> **Données fournies**

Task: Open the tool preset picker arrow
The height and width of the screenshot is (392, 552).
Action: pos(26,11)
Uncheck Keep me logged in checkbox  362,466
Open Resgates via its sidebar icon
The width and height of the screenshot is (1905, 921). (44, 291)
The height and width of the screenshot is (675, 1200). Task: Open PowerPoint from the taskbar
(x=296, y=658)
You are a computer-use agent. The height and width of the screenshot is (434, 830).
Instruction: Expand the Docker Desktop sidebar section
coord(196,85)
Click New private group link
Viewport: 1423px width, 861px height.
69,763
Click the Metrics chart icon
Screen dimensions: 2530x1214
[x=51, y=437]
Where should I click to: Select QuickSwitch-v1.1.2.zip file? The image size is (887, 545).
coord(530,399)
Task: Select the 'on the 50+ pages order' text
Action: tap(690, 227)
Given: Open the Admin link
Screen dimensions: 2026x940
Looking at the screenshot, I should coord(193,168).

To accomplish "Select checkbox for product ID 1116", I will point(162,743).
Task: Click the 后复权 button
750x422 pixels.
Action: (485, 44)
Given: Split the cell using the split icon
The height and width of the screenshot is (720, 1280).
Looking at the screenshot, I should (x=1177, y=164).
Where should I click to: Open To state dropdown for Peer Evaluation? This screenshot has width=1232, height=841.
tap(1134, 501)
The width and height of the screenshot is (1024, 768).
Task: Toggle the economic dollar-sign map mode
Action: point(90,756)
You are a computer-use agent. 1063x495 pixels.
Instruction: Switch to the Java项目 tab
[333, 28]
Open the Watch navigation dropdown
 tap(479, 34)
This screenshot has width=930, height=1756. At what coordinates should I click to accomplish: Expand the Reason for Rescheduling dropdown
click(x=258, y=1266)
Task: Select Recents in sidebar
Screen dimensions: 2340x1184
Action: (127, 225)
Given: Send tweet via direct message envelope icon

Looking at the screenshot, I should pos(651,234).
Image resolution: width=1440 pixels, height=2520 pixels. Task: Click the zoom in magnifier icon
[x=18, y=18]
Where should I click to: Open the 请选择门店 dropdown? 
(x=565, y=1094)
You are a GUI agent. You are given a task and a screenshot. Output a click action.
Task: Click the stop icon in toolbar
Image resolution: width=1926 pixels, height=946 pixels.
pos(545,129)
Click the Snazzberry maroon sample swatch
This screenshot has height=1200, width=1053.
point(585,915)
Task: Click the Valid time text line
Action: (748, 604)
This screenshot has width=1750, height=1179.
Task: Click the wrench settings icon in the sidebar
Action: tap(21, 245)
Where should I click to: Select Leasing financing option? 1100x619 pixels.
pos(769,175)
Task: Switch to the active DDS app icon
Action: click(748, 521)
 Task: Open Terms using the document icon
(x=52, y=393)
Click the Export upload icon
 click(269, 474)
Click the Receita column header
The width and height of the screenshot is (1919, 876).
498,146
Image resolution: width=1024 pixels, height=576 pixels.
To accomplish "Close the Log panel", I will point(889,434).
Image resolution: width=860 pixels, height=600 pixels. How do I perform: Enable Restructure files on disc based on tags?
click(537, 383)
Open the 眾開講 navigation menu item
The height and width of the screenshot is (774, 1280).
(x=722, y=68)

> **Consigne écrite**
Présentez sous forme de liste numérotée les lignes ci-dessus, depuis la toute première jusqu'à celle qui contient "[x=51, y=437]", celle-ci comprise. Omettez les lignes vides.

> **Résultat final**
1. Task: Open the tool preset picker arrow
2. The height and width of the screenshot is (392, 552).
3. Action: pos(26,11)
4. Uncheck Keep me logged in checkbox  362,466
5. Open Resgates via its sidebar icon
6. The width and height of the screenshot is (1905, 921). (44, 291)
7. The height and width of the screenshot is (675, 1200). Task: Open PowerPoint from the taskbar
8. (x=296, y=658)
9. You are a computer-use agent. The height and width of the screenshot is (434, 830).
10. Instruction: Expand the Docker Desktop sidebar section
11. coord(196,85)
12. Click New private group link
13. Viewport: 1423px width, 861px height.
14. 69,763
15. Click the Metrics chart icon
16. Screen dimensions: 2530x1214
17. [x=51, y=437]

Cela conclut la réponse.